Para isso, era necessário entrar em contacto com as técnicas literárias
e visões de mundo do futurismo, do dadaísmo, do expressionismo e do
surrealismo, que formavam, na mesma época, a vanguarda européia. Desse ângulo,
o modernismo é expressão da modernização operada no Brasil a partir da década
de 20, que começava a dar sinais de mudança (vide, no plano político, o
movimento rebelde dos tenentes) de uma economia agroexportadora para uma
economia industrial.
Esse juízo é, do ponto de vista mais geral, certeiro; no entanto, ele
não deve esconder as diferenças no seio do movimento de 22. Diferenças de ordem
política, ideológica e estética. Na verdade, houve duas correntes modernistas:
uma de inspiração conservadora e totalitária, que iria, em 1932, engrossar as
fileiras do integralismo, e outra, mais crítica e dissonante, interessada em
demolir os mitos ufanistas e contribuir para o conhecimento de um Brasil real
que não aparecia nas manifestações oficiais e oficiais da nossa cultura. O pressuposto
essencial de 22, o autoconhecimento do País, tinha a um só tempo de acabar com
o mimetismo mental e denunciar o atraso, a miséria e o subdesenvolvimento. Mas
denunciar com uma linguagem do nosso tempo, moderna, coloquial, aproveitando o
arsenal estilístico e estético das inovações vanguardas européias.
Essas duas correntes se delineiam em 1924, com a publicação do primeiro
manifesto de Oswald de Andrade, Pau Brasil, no "Correio da Manhã".
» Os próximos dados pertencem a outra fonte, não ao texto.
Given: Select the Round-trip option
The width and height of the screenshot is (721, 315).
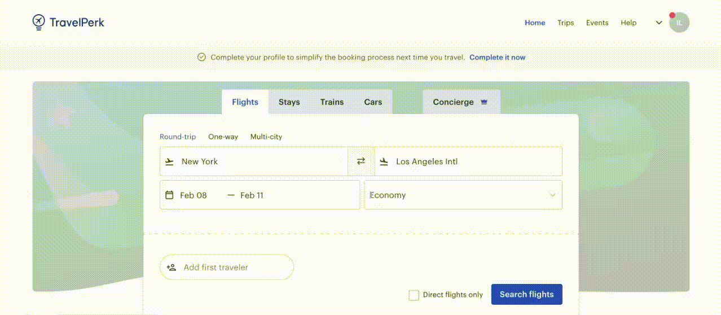Looking at the screenshot, I should tap(178, 137).
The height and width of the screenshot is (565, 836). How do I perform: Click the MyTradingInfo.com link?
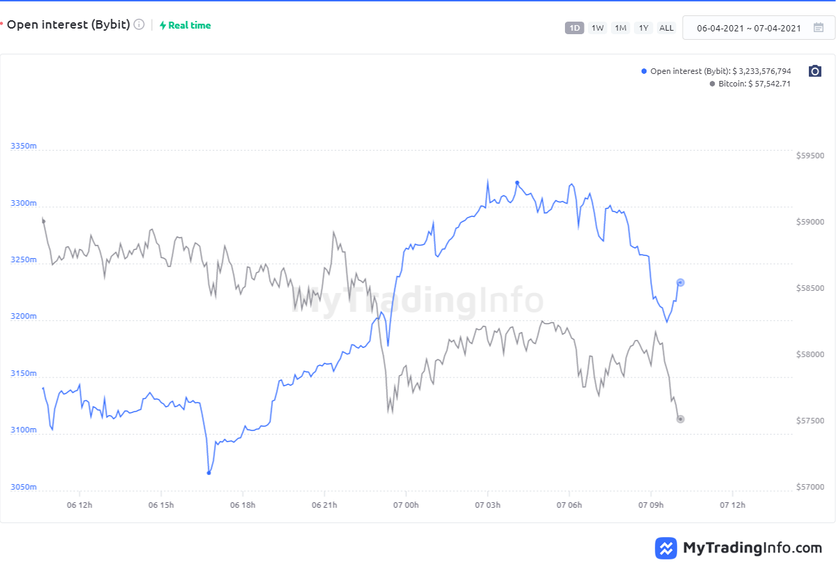click(x=752, y=548)
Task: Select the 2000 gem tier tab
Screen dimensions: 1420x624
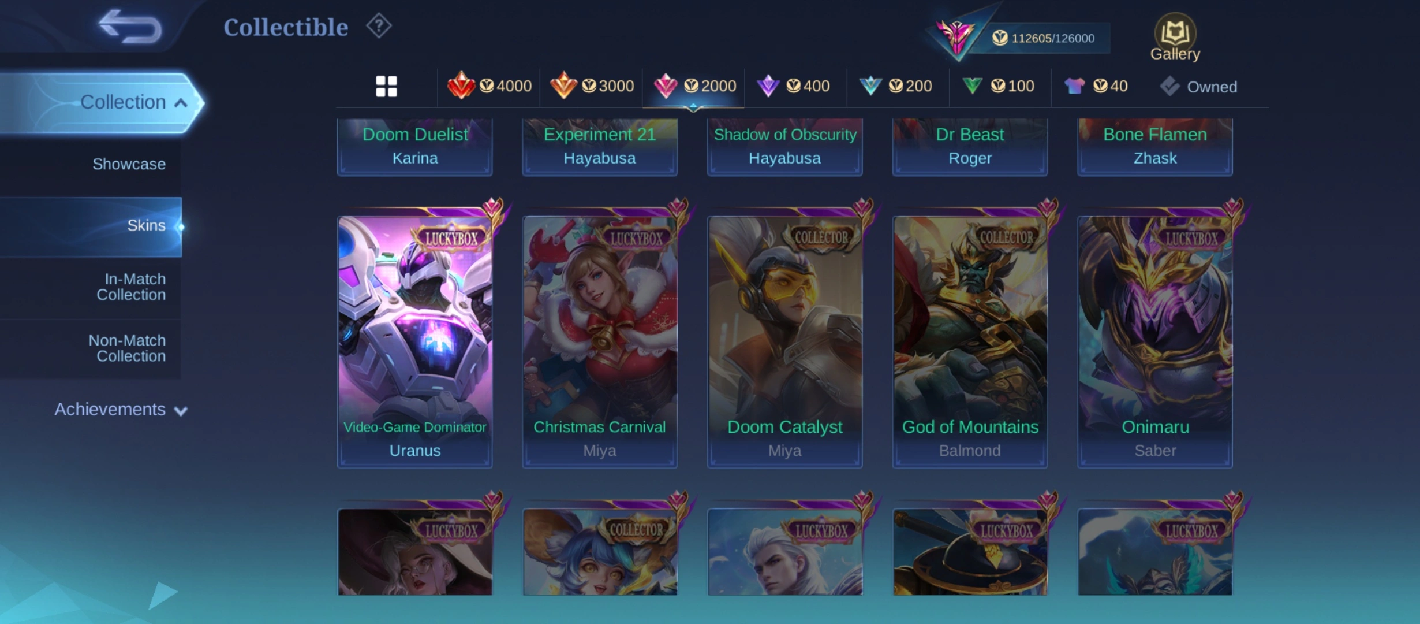Action: click(x=694, y=86)
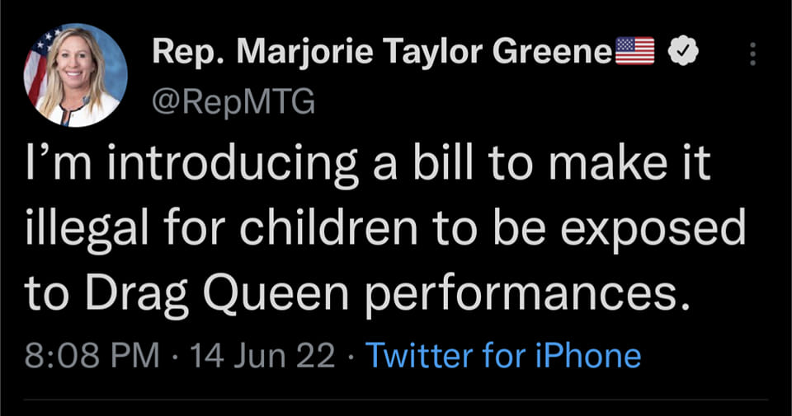Open the three-dot more options menu

752,54
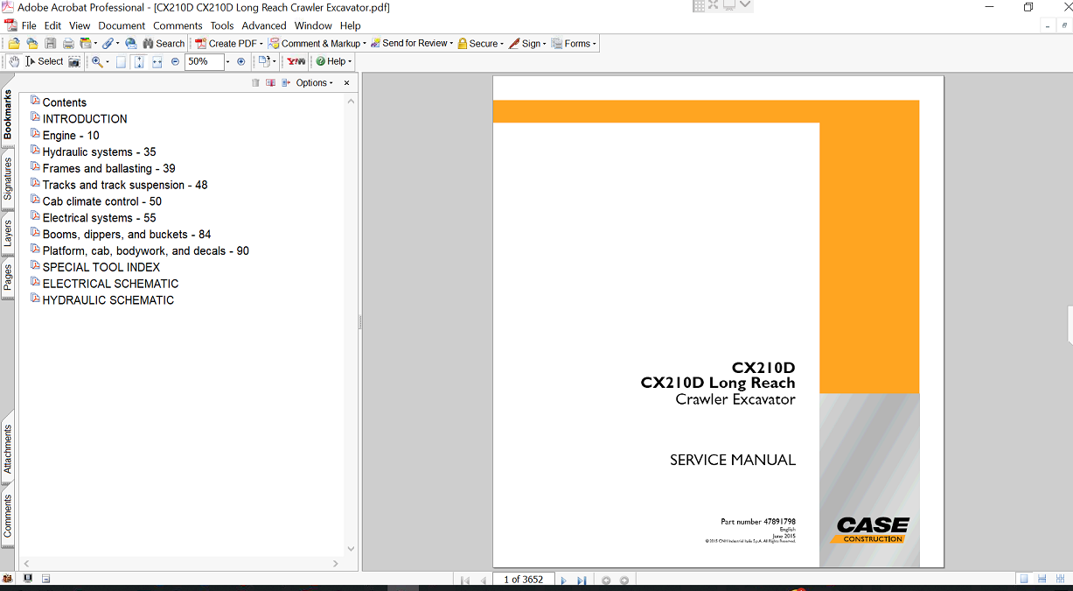Click the Zoom In plus icon
Image resolution: width=1073 pixels, height=591 pixels.
coord(241,61)
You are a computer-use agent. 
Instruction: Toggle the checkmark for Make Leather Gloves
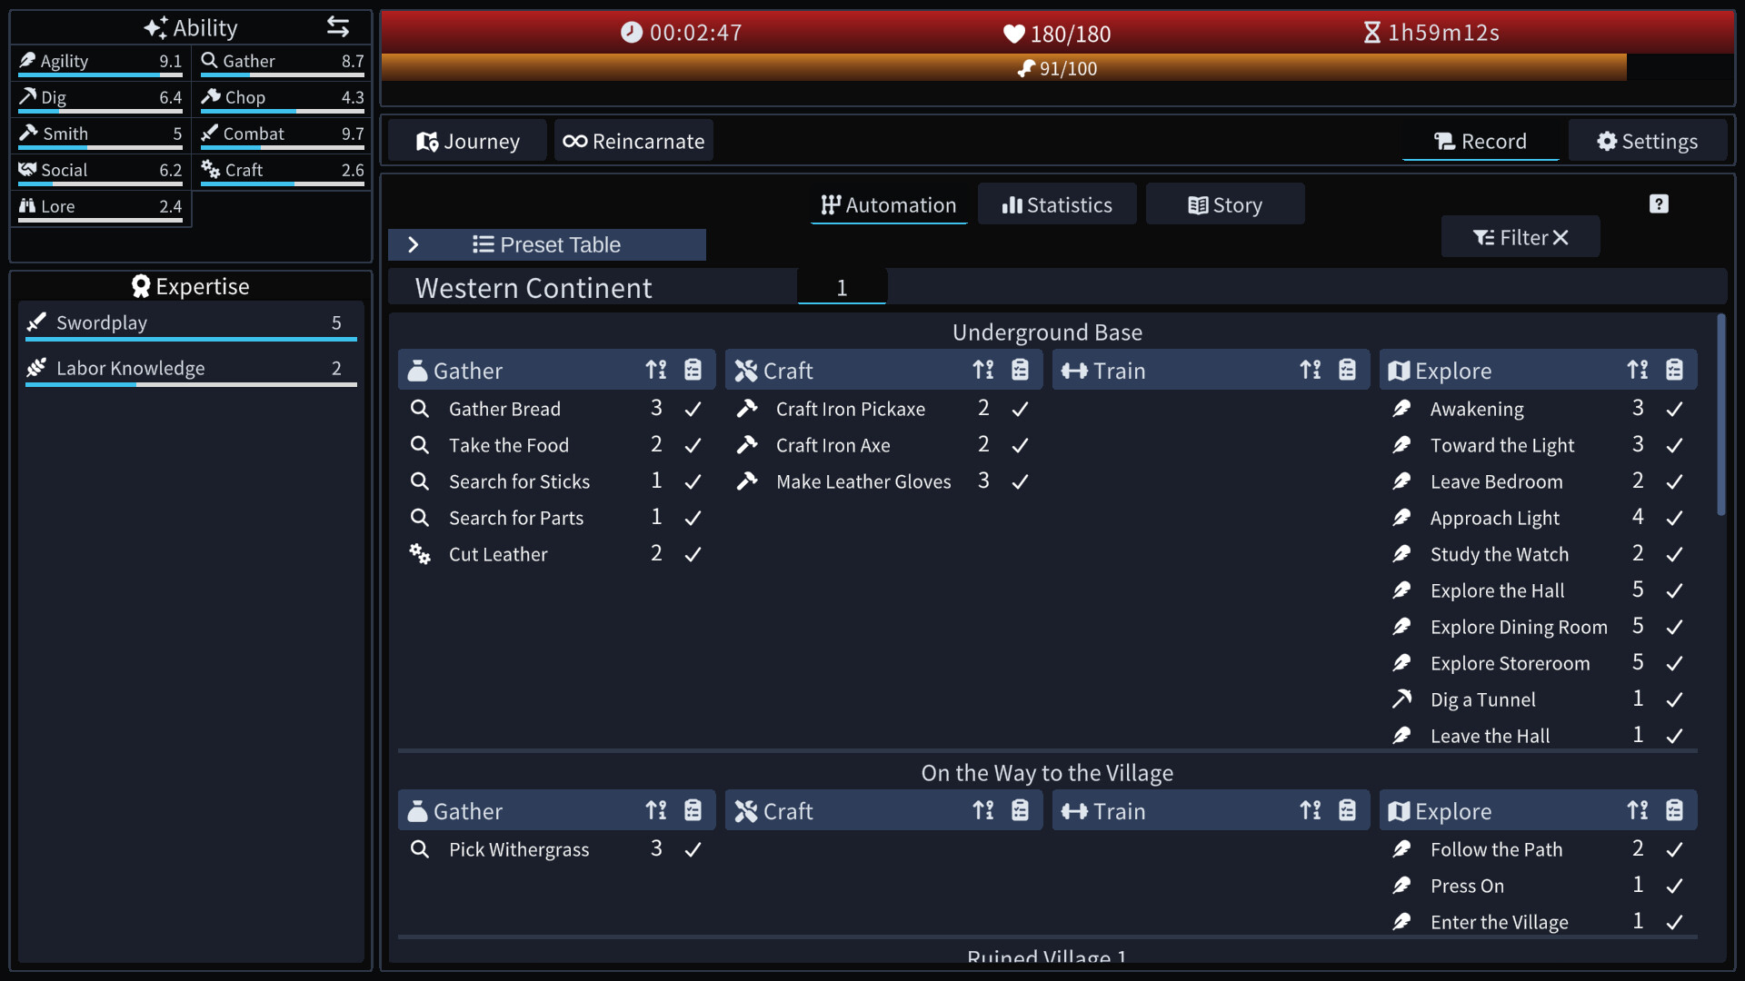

Nele já estava inscrito o lema que guiaria toda a atividade artística e
intelectual da ala crítica modernista: "A língua sem arcaísmos, sem
erudição. A contribuição milionária de todos os erros. Como falamos. Como
somos". A outra corrente, conservadora, que iria opor-se a Oswald de
Andrade, seria conhecida por verde amarelismo, cujo batismo mostra bem a
filiação nacionalista e xenófoba: um canto de amor, cego e irrestrito, às
"glórias pátrias". Em 1928, essa oposição recrudesce. E, com ela, a
politização do modernismo. Verde-amarelismo transmuta-se em Anta; Paulo-Brasil
deságua no movimento antropofágico.
Neste mês de maio faz 50 anos que o inquieto, o irreverente e zombeteiro
Oswald de Andrade escreveu o manifesto literário antropofágico. De lá para cá
muita coisa mudou no Brasil. Tanto política como culturalmente. Apesar de
marcado ainda por traços de dependência, o País se industrializou nas últimas
décadas; houve mudanças sociais e econômicas significativas. Se não quisermos
apenas celebrar ingenuamente a data, temos de nos perguntar: teria ainda alguma
coisa a dizer e a ensinar o manifesto literário escrito em 1928?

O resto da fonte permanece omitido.